Page text →
** START **
This is of course going to sound crazy, but why do a training set? If the purpose of the training set is to decide what model I want to use, and I already know I want to use a deep neural network, what purpose does the training set actually serve? I mean, it’s not like we use the model from the training set to initialize the parameters in the dev and test sets. (That actually sound like a good idea, though. )
So if we are essentially starting from scratch on the dev set and test set, why not just start there? I am sure I am missing something, so can someone please enlighten me?
Le’ts recap what is training set, validation set (dev set), and test set.
We eventually need to evaluate the network. In this case, we need to use a brand-new data, which means, data is not fed into the network before. If we reuse the data, it means that we give answers to the network. That’s not a fair evaluation. So, at first, we need to separate the test set.
Then, the most important step is how we can finalize the weights for the network, which is really tough work if we consider the number of trainable parameters. It sometimes reaches to “millions”.
As “training” is important, we want to use data as much as possible. That’s training data set.
This training set is used multiple times.
Training time is not trivial. How we can understand/monitor what’s going during the training ? It may be overfitting, or exploding, not converging,… Lot’s of conditions that we need to check to set the hyper parameters like “learning-rate”, “epoch number”, “batch size”, etc. To check those, which data we can use ? Again, we can not use any of test data. So, we need to allocate some data from the training set for that purpose. That’s validation set (dev set). In this sense, validation set is not used for training weights, but is used separately to see what’s going during training.
That’s the reason why we need the training, validation and test sets separately.
Hope this helps.
** END **
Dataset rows
** START **
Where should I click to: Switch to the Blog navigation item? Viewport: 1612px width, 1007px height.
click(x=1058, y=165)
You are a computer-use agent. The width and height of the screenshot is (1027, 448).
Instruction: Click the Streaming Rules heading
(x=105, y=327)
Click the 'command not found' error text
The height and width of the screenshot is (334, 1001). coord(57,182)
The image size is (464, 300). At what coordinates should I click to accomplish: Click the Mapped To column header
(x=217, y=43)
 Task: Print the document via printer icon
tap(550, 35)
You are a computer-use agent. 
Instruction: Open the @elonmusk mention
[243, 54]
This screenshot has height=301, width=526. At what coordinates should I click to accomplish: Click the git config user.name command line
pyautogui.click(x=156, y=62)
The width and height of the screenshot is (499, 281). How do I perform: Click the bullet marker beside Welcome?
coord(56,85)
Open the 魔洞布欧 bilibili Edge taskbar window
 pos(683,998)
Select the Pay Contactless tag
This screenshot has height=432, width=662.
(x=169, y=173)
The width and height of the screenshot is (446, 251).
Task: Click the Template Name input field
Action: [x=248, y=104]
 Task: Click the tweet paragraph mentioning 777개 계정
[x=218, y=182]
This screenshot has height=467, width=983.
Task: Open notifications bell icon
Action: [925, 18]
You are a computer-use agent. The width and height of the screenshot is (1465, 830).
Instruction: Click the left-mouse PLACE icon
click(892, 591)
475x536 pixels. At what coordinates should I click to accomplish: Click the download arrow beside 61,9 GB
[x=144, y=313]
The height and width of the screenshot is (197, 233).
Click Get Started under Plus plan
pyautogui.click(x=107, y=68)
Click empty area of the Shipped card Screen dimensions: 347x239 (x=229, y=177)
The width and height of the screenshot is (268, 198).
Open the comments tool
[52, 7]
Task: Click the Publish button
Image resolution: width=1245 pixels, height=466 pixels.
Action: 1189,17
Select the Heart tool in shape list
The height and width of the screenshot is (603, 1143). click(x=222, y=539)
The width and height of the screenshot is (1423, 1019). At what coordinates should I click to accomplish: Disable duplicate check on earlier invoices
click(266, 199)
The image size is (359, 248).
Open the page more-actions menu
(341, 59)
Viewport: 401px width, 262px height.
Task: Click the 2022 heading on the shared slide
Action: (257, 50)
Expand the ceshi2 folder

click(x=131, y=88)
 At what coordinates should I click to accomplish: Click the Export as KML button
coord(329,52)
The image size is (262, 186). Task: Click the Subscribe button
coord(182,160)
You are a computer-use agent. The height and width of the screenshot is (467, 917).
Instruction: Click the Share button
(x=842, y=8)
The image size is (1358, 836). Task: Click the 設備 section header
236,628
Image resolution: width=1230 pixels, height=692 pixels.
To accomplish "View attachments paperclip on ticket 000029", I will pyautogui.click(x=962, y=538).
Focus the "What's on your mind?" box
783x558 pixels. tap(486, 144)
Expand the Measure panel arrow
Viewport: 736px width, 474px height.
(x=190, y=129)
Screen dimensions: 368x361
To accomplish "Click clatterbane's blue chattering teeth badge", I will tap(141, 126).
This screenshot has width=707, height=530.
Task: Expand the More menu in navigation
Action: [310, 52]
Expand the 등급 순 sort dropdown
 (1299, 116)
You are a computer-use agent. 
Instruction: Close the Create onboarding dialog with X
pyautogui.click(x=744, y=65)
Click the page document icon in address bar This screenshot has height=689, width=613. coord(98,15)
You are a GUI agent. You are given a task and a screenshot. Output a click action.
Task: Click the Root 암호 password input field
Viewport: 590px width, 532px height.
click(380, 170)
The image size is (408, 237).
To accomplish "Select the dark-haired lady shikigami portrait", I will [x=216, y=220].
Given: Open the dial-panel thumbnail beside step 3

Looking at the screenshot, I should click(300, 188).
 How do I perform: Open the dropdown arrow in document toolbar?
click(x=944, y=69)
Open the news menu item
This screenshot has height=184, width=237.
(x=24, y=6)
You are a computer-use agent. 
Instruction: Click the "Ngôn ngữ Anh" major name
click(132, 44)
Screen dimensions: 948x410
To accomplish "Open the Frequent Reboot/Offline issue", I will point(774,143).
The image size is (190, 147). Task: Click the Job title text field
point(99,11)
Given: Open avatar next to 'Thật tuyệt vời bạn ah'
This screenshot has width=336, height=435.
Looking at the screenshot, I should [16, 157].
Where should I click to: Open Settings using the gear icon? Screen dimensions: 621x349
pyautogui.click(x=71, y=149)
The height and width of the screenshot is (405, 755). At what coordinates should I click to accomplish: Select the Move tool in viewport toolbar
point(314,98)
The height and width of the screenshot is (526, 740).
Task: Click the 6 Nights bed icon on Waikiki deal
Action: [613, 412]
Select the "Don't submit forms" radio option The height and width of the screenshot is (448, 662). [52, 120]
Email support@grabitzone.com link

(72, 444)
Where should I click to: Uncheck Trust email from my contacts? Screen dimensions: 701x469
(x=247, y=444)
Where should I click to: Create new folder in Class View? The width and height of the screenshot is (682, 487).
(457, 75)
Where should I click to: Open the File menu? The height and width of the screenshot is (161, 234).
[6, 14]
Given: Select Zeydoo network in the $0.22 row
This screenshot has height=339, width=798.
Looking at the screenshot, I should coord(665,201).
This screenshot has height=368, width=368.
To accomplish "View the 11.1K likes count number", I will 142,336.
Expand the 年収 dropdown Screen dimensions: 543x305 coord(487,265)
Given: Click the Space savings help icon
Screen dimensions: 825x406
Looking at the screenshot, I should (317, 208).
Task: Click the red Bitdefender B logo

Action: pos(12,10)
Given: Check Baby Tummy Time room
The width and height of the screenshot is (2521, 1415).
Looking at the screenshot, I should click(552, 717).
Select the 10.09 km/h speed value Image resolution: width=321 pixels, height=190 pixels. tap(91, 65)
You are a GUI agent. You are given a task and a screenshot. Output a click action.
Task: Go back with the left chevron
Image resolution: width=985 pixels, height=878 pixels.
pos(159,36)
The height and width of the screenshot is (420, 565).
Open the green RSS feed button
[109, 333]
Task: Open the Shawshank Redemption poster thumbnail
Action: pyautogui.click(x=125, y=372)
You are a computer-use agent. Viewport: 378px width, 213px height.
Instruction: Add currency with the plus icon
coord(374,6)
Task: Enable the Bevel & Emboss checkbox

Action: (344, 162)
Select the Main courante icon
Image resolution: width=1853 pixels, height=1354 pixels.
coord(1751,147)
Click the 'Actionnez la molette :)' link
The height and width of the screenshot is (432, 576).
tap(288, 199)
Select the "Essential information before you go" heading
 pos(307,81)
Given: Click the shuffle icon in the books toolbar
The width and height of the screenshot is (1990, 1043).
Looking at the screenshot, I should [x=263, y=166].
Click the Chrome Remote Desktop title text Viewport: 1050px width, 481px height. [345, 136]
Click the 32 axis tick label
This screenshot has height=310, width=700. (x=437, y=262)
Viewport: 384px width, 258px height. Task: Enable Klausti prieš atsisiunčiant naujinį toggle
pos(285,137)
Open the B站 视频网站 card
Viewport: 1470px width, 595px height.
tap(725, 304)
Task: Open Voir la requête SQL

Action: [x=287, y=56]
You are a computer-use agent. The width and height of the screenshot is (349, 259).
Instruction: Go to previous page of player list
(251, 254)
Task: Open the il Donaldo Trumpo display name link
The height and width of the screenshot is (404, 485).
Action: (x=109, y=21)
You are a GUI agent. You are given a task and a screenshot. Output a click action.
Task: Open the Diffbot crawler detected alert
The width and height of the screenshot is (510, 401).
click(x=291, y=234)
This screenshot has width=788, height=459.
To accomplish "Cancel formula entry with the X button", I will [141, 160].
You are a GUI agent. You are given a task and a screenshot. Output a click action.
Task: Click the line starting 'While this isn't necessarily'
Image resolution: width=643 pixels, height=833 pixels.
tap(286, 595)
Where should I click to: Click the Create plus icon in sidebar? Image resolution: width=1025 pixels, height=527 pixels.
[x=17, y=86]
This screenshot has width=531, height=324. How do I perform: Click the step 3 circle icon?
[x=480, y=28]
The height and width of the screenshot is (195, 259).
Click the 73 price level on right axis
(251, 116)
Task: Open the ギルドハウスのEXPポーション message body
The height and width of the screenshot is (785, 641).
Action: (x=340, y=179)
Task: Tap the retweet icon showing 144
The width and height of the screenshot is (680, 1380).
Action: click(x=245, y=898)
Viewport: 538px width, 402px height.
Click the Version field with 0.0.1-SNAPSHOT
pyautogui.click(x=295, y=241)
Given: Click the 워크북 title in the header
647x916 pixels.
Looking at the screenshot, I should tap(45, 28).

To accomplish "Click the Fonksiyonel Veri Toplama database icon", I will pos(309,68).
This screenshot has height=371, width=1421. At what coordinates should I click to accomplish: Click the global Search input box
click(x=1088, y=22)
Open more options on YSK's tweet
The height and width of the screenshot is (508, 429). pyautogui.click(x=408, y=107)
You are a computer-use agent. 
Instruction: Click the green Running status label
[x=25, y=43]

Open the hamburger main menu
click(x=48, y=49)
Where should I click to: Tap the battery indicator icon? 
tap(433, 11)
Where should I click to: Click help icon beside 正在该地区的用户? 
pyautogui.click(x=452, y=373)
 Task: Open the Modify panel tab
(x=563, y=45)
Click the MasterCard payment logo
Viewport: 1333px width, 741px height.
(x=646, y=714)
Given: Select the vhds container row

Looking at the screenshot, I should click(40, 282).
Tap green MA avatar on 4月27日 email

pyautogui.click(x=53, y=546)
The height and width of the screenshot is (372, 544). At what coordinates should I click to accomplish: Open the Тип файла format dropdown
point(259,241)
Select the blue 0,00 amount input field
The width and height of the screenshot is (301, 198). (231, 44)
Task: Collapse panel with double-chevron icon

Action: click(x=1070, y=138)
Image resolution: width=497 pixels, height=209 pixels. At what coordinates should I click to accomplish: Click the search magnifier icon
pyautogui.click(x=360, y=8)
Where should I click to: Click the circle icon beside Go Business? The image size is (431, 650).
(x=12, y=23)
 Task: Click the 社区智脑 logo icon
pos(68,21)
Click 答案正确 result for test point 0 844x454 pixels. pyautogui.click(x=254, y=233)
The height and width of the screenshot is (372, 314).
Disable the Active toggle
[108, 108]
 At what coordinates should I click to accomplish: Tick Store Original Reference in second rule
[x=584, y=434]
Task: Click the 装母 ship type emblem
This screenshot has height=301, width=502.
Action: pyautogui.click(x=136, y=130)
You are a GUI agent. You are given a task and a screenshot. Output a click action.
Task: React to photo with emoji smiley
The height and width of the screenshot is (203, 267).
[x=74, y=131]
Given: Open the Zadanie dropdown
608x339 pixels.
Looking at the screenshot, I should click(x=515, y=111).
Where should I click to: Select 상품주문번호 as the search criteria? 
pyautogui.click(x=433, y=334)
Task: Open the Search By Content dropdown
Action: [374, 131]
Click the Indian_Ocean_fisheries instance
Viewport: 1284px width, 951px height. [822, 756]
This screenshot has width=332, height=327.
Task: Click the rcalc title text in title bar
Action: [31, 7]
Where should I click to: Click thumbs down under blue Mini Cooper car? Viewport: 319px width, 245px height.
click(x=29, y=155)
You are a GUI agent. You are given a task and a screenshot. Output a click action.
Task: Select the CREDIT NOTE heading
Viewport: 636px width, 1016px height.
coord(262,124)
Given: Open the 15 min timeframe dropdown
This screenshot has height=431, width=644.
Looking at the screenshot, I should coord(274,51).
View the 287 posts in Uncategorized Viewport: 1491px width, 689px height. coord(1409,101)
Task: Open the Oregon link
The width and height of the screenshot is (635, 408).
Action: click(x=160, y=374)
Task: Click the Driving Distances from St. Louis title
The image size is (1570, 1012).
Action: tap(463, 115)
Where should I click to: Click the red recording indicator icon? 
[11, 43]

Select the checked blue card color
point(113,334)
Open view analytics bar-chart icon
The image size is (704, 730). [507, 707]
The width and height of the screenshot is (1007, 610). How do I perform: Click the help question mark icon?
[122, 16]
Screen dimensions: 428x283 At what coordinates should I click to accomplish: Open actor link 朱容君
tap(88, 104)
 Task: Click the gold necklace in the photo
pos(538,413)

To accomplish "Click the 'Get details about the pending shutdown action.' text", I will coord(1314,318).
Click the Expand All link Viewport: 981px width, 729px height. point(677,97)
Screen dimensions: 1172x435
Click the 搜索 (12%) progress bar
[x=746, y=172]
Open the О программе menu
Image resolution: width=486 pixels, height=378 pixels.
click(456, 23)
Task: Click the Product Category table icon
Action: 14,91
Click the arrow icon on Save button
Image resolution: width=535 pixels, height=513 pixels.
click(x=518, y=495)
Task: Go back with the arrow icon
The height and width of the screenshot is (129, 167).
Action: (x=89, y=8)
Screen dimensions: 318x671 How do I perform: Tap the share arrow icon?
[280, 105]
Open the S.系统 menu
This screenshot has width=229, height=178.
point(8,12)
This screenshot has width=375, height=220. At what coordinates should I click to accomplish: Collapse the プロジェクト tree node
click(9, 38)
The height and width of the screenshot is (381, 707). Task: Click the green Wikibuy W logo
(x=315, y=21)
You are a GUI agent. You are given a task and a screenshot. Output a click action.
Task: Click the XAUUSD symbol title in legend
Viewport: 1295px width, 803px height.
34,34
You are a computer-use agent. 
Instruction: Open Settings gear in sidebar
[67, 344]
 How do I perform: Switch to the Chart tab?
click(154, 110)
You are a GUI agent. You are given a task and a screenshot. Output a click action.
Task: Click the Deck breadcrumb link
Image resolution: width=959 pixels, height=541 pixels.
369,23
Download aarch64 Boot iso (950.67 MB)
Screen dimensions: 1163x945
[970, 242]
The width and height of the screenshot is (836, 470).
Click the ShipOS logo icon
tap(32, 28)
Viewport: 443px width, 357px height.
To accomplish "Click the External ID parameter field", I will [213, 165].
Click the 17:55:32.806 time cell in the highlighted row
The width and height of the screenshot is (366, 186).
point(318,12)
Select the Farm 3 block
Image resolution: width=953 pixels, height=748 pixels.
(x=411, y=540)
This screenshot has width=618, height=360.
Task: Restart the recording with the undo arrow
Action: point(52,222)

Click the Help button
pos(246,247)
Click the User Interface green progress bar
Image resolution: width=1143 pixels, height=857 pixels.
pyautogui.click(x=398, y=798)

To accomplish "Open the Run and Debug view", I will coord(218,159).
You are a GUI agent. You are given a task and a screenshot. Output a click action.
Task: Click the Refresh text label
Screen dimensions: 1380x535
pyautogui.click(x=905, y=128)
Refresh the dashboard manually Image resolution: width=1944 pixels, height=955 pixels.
** END **
Task requirements →
a: In the thread on training, dev and test sets, list every hyperparameter that is named in quotation marks.
b: Repeat the thread on training, dev and test sets word for word, starting at "So if we are" and going up to and including "used multiple times.".

The responses →
a:
- learning-rate
- epoch number
- batch size

b:
So if we are essentially starting from scratch on the dev set and test set, why not just start there? I am sure I am missing something, so can someone please enlighten me?
Le’ts recap what is training set, validation set (dev set), and test set.
We eventually need to evaluate the network. In this case, we need to use a brand-new data, which means, data is not fed into the network before. If we reuse the data, it means that we give answers to the network. That’s not a fair evaluation. So, at first, we need to separate the test set.
Then, the most important step is how we can finalize the weights for the network, which is really tough work if we consider the number of trainable parameters. It sometimes reaches to “millions”.
As “training” is important, we want to use data as much as possible. That’s training data set.
This training set is used multiple times.